What are the keys to making this transition:
1.Prepare yourself
Analyse what’s working and what isn’t in your leadership of your team. When you are clear on what needs to stay you can look at replacing unprofitable tasks, like spending too long on administration and email, with effective frontline leadership activity.
2.Develop a critical behaviour checklist
When you pay attention to the activity of your top performers, you will notice there is a theme to how they continually do better than your average performers. Remarkably this often comes down to consistency of critical work behaviours. While average performers may show these behaviours sometimes, high performers use them consistently.
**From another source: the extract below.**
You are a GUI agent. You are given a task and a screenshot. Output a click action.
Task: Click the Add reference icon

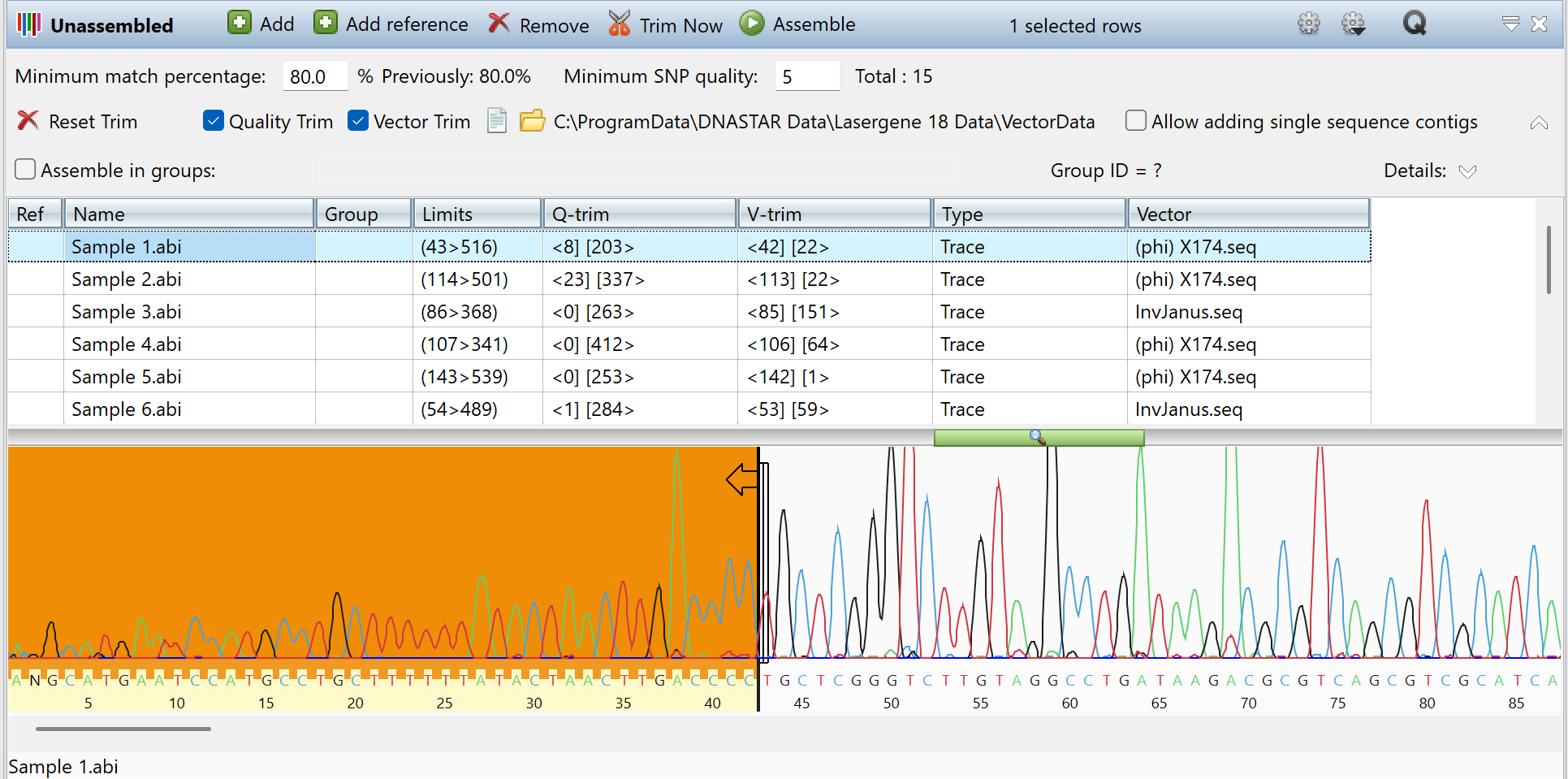point(325,23)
3.Coaching – more than managing by results
Many frontline managers may look at this point and think they have this under control. Look again. How are you coaching? Is it on a results basis? If it is you need to rethink your coaching approach. Coaching that is effective for your average performer must be behavioural based. Coach and reinforce the critical work behaviours consistently.
4.Balanced feedback
Look at how you are giving your feedback. If you are like the majority of managers your feedback will likely contain equal doses of both corrective and positive feedback. If you can switch that ratio to be more strongly focussed on using positive feedback to reinforce the critical work behaviours you are trying to instil, you will create much more success for both your people and for yourself.
5.Practice, practice, practice
Research shows that it takes 10,000 hours to become an expert. Therefore, if you practice at anything you will get better. Frontline leadership skills are no different. Consistency is the key to success. Keep at this day in and day out and you will quickly build high levels of trust, employee engagement and performance in your team.